Streit um insolventen Bauträger in Biberach Petitionsausschuss hört Betroffene an

Vertreter des Petitionsausschusses des Landtags haben am Montag in Biberach sechs Bauherren angehört. Diese sind wegen eines von der Stadt empfohlenen Bauträgers in Finanznot geraten.

Etwa 50 Interessierte verfolgten die Sitzung in einem Nebenraum der Stadthalle. Die Stadt Biberach hatte den sechs Familien im April 2016 Grundstücke für den Hausbau unter der Voraussetzung verkauft, dass sie den von der Verwaltung ausgesuchten Bauträger mit dem Hausbau beauftragen. Die sechs Häuser sollten dadurch für alle billiger werden.

Jedes Haus 100.000 Euro teurer

Die ersten Probleme mit dem Bauträger habe es schon nach wenigen Monaten gegeben, so Andreas Kopf, einer der Bauherren. Ende 2017 habe der Bauträger die Arbeiten ganz eingestellt. Die Familien machen seitdem der Stadt Biberach schwere Vorwürfe. Die Stadt habe den Bauträger nicht sorgfältig genug geprüft. Ihren finanziellen Verlust bezifferten sie auf mindestens 100.000 Euro pro Familie. Die Stadt Biberach erklärte, sie fühle sich zwar rechtlich nicht verantwortlich, aber moralisch.
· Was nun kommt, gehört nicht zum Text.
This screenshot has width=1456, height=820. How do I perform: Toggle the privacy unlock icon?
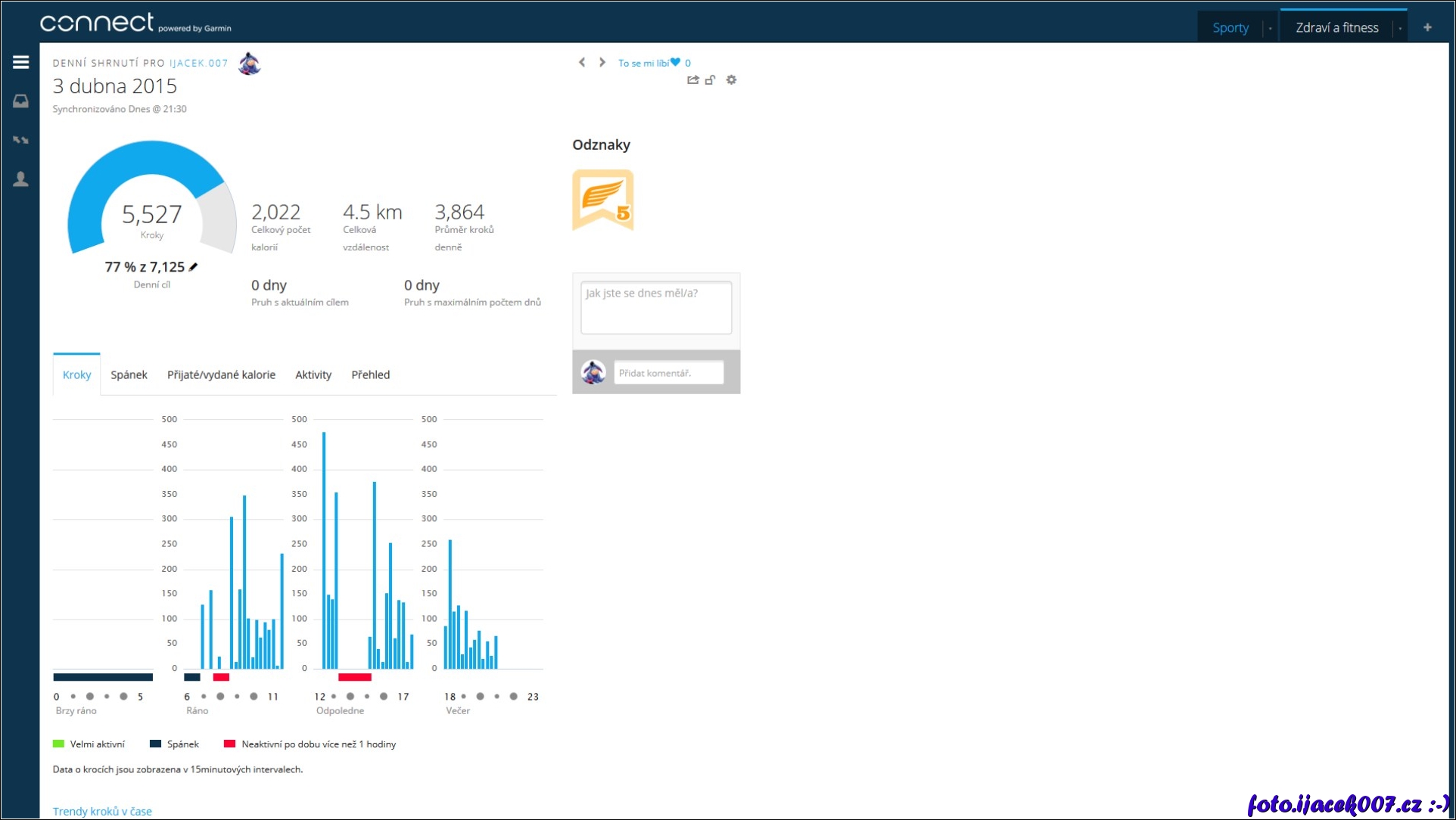point(710,79)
Zwei Mitglieder des Petitionsausschusses sollten bei dem Vororttermin in Biberach versuchen zu erreichen, dass die Stadt Biberach sich stärker für die in Schwierigkeiten geratenen Bauherren einsetzt. Andreas Kopf hatte den Ausschuss angerufen.

Die Stadt Biberach solle die Mehrkosten für die Häuser übernehmen, fordern die betroffenen Familien. Als letzte Möglichkeit sehen sie den Gang vor Gericht. Nach ihrer Aussage ist der Fall bundesweit einzigartig.